気まずいまま、屋敷に戻るためにリヒトの後ろを着いて歩く。
テネーブルを壁にして。
そんな自分が、なんだか格好悪くて恥ずかしい。
「あれ……?」
死骸の使い道について、あれやこれやと話していたリヒトが何かを感じたのか、ふと眉を顰める。
「……っぽい?」
「うん」
テネーブルが小声で尋ねれば、短く答えてリヒトが武器に手をかけた。
がらりと変わった双子の雰囲気に、私は木の幹を背に周囲を窺う。
また、雷が真上から落ちてくるのだろうか。それとも、焼かれるのだろうかと震えていると、リヒトの真横の草がガサガサと音を立てた。
その音に飛び上がりそうになり、ギュッと目を閉じて頭を庇うように両手を上げる。
けれど、雷が落ちる音も聞こえなければ、何かが焼けるような匂いもしない。
恐る恐る目を開け、両手を降ろして音のした方を見る――
そこには、相変わらず双子が立っているが、目を閉じる前とひとつ違いがある。
それは、顔の半分が隠れる白いお面を付けた、二息歩行の何かが立っていると言う点。
「やっぱり青だったねー」
テネーブルがリヒトに向け話しかければ、
「だね」
と双子の兄が短く返す。
けれど、弟とは違い警戒を解く気はないらしく、リヒトの手はナイフの柄に触れたままだ。
顔半分が隠れるお面を付けた生き物は、茂みから現れた時のポーズを維持したまま、止まっている。

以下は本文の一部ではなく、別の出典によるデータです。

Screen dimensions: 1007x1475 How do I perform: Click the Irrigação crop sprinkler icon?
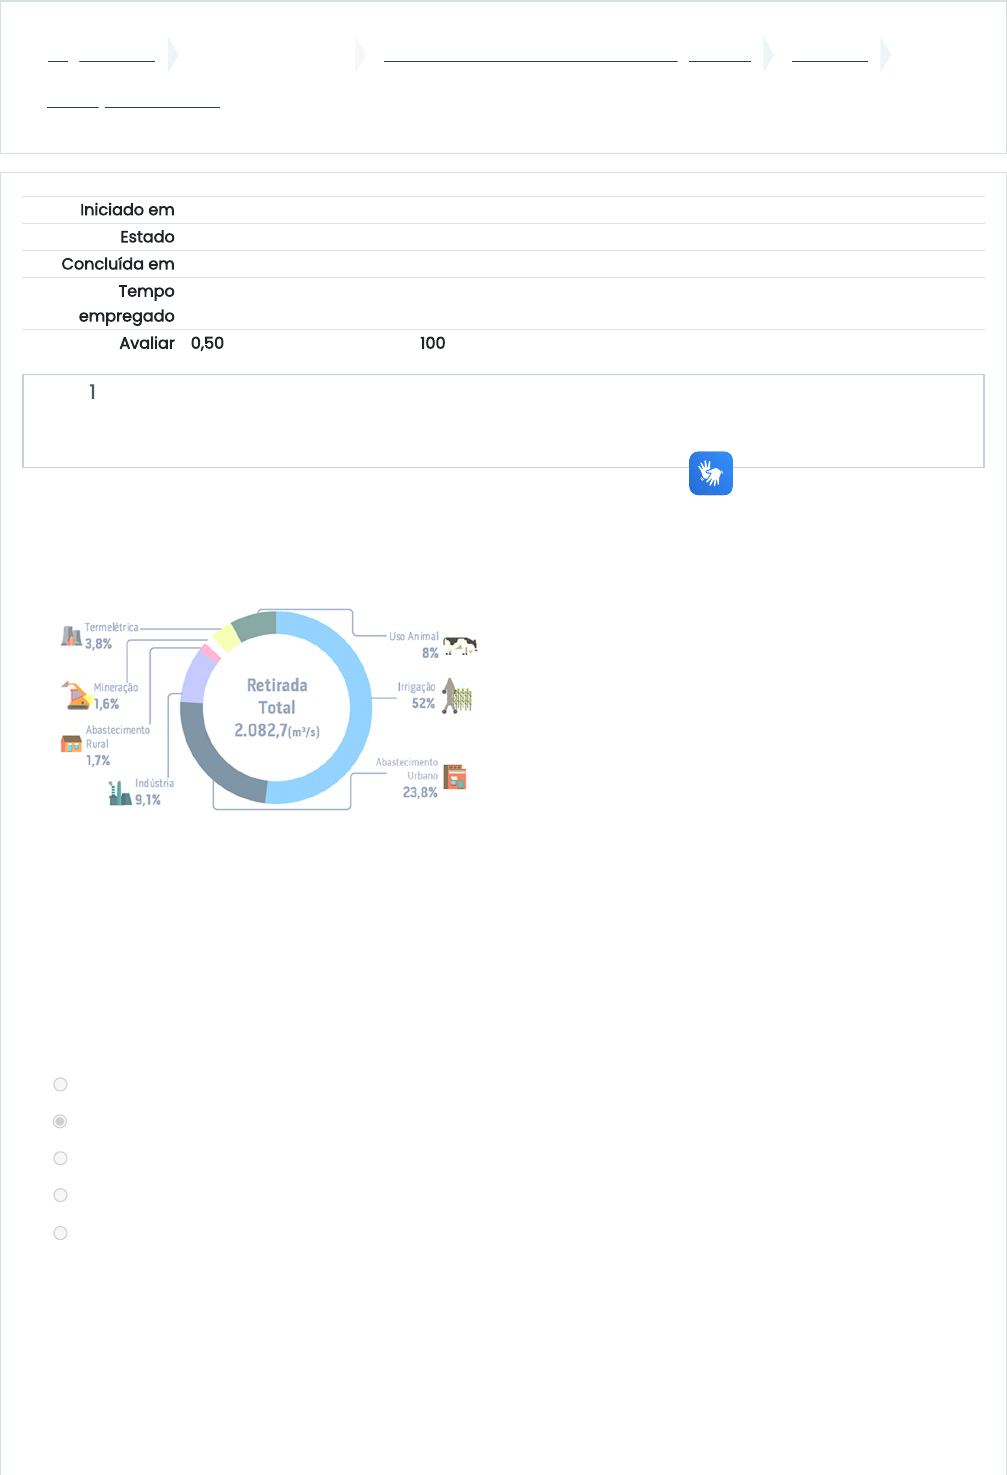tap(457, 696)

出くわした私たちに驚いているのか、手を突き出したまま。仮面の下の眼をパチパチと瞬かせているように見えた。
「人間種かなー?」
「どうだろ。言葉が通じるなら、聞けば?」
テネーブルが小首を傾げれば、吊るしている死骸がプラプラと揺れた。
視界にチラつくそれを気にする様子もなく、リヒトが顎で仮面で顔の半分を隠した生き物を示す。
「にしても、泣いてるように見えるデザインだね」
興味深そうに話しかけ、テネーブルが生き物の眼の辺りで手をヒラヒラと振ってみた。
「見えてる?」と続ければ、
「ひ…………ひゃあああ!?」
子ども特有の高い声で叫び、茂みの中に尻餅を付くように倒れ込んだ生き物。
反応からすると、どうやら見えているらしい。
「ご、ごめんなさいごめんなさいっ。なんでもないんですっ」
両手を振り回し、敵対する意思はないと言いたげに捲し立てた相手に、リヒトが怪訝そうな顔をして私を振り返った。
そして、こっちにおいでと言いたげに手招きするので、バッグを抱いたまま小刻みに首を振り、二人の傍まで進む。

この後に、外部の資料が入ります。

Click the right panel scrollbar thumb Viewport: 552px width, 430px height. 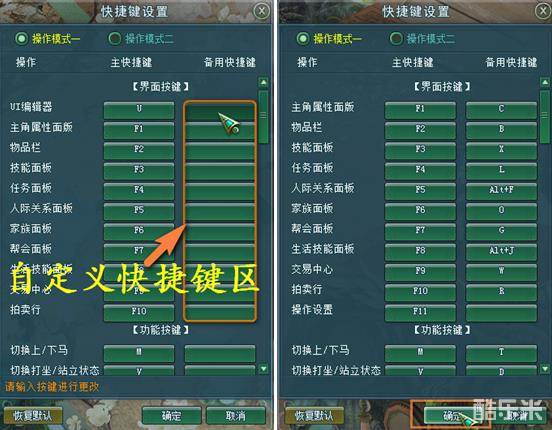point(545,117)
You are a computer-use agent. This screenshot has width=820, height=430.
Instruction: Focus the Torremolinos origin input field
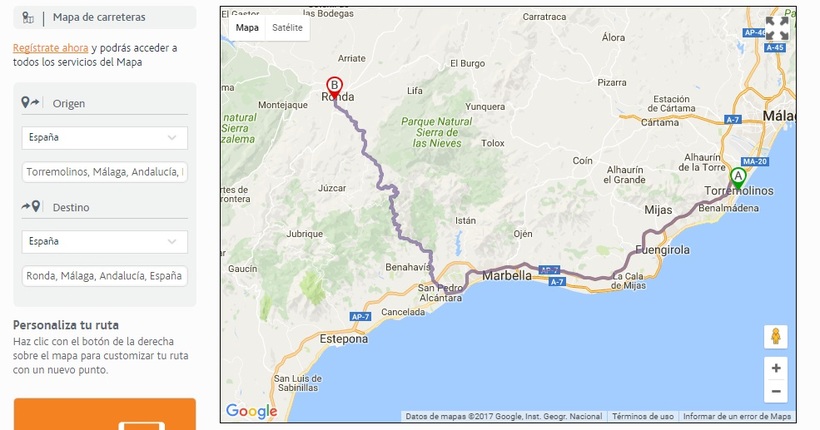[x=105, y=172]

茂みの中でブルブルと震えている生き物を見て、双子が私を見る。
そしてまた視線を茂みへと向け、
「ご近所さんかな?」
と、不思議そうにテネーブルが呟いた。
「言葉がわかるなら立ち上がって欲しいんだけど」
溜息交じりにリヒトが言えば、目の前の生き物が勢いよく立ち上がった。
「あ、通じるね」
それを見て、リヒトがなんとなく呟けば、コクコクとまた仮面をつけた生き物が頷いた。
「まぁ、なんでもいいや。とりあえず、初めまして?」
投げやりに言って、疑問符を付けて挨拶をする。
そんなリヒトに対し、相変わらず怯えている生き物はブルブルと震えながら「はじ、めまして」と答えた。
私とテネーブルが顔を見合わせ、目を瞬かせる。
初めて出会った異世界人は、思いのほか普通だった。